*** Opening of Provided records ***
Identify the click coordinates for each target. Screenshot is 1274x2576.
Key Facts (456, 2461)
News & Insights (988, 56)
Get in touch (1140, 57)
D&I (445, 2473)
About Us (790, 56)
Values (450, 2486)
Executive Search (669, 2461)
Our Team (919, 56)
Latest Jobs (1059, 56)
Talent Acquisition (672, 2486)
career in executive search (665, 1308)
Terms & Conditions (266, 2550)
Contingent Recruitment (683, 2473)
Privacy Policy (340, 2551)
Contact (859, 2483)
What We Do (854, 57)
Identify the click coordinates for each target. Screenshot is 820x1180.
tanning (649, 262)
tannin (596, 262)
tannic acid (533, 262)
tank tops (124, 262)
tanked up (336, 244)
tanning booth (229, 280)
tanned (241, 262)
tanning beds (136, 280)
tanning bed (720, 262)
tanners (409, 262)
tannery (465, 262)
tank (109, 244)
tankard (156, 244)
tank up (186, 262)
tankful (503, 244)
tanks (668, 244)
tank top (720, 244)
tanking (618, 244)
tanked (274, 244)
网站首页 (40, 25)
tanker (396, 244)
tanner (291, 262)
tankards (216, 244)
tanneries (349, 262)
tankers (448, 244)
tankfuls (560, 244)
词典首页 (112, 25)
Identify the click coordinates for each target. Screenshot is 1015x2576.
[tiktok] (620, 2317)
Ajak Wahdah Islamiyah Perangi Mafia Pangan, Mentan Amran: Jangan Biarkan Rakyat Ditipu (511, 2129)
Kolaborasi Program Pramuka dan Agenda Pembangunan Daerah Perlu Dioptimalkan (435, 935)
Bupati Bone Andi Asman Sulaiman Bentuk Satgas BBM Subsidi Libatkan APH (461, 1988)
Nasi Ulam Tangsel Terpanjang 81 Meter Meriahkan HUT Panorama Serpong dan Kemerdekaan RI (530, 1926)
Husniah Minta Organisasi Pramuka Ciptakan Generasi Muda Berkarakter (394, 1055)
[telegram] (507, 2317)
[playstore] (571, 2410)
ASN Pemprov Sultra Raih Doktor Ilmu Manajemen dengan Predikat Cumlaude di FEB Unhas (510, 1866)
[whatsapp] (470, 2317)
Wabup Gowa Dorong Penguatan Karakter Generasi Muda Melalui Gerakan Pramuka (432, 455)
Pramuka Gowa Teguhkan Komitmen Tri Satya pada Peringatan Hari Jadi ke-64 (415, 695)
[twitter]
*** Close of Provided records ***
◆ Task brief
Give back precisely the lines above that start at the line containing "Bupati Bone Andi" and end at the line containing "[whatsapp] (470, 2317)", inclusive. No other lines belong in the output.

◆ Task response
Bupati Bone Andi Asman Sulaiman Bentuk Satgas BBM Subsidi Libatkan APH (461, 1988)
Nasi Ulam Tangsel Terpanjang 81 Meter Meriahkan HUT Panorama Serpong dan Kemerdekaan RI (530, 1926)
Husniah Minta Organisasi Pramuka Ciptakan Generasi Muda Berkarakter (394, 1055)
[telegram] (507, 2317)
[playstore] (571, 2410)
ASN Pemprov Sultra Raih Doktor Ilmu Manajemen dengan Predikat Cumlaude di FEB Unhas (510, 1866)
[whatsapp] (470, 2317)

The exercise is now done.